**Bereitgestellter Text**
━━━━
Berlin ist eine grüne Stadt, rund 82 Straßenbäume stehen im Durchschnitt auf jedem Straßenkilometer – insgesamt über 438.000 Bäume.
Die vielen Bäume in Vorgärten, Kleingärten, auf privaten Grundstücken und begrünten Höfen sind dabei nicht mitgezählt. Doch ihre Zahl schwindet – besonders in Pankow.
Bedingt durch Straßensanierungen, Baumaßnahmen und durch eine extensive Genehmigungspraxis verschwinden in Pankow mehr Bäume von der Bildfläche, als nachgepflanzt werden.
Warum das so ist, ist vielen Bürgerinnen und Bürgen ein Rätsel – denn eigentlich wird doch Pankow von einem „grünen Stadtrat“ regiert: „Jens-Holger „Baum-ab“ Kirchner“, wie es jüngst ein Naturschützer scherzhaft monierte.
━━━━
**Aufgabenstellung**
A) Gib den Text über die Berliner Straßenbäume von „Bedingt durch Straßensanierungen, Baumaßnahmen“ bis einschließlich „als nachgepflanzt werden.“ wortwörtlich wieder.
B) Fasse den Text über die Berliner Straßenbäume bitte in zwei Sätzen zusammen.

**Datenauszug**
━━━━
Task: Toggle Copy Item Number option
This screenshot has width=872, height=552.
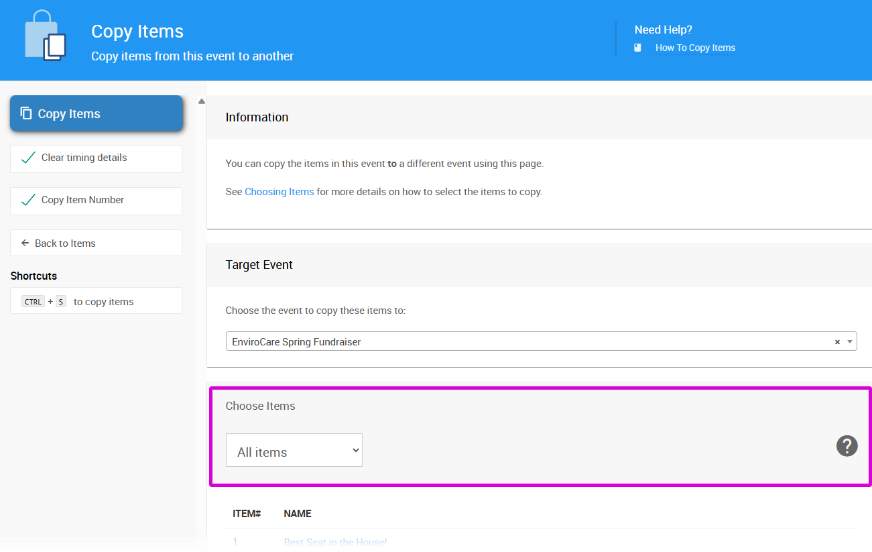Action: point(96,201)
━━━━
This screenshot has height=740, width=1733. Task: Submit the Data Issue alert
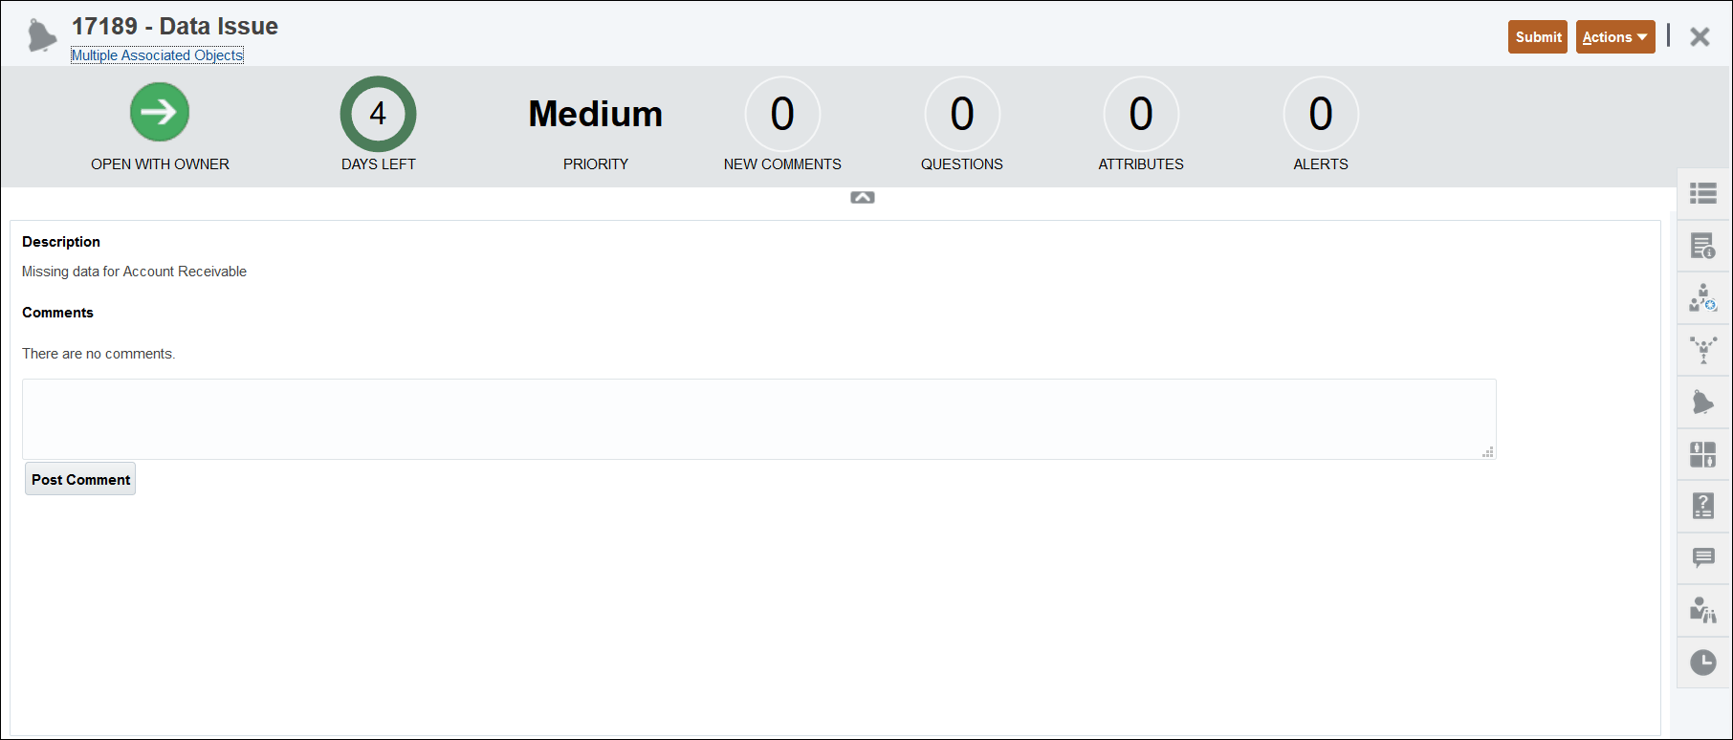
━━━━
**Ergebnisse**
A)
Bedingt durch Straßensanierungen, Baumaßnahmen und durch eine extensive Genehmigungspraxis verschwinden in Pankow mehr Bäume von der Bildfläche, als nachgepflanzt werden.

B) Berlin hat im Durchschnitt rund 82 Straßenbäume pro Straßenkilometer, insgesamt über 438.000, wobei Bäume in Vorgärten, Kleingärten, auf privaten Grundstücken und begrünten Höfen nicht mitgezählt sind. Besonders in Pankow schwindet ihre Zahl, weil durch Straßensanierungen, Baumaßnahmen und eine extensive Genehmigungspraxis mehr Bäume verschwinden, als nachgepflanzt werden.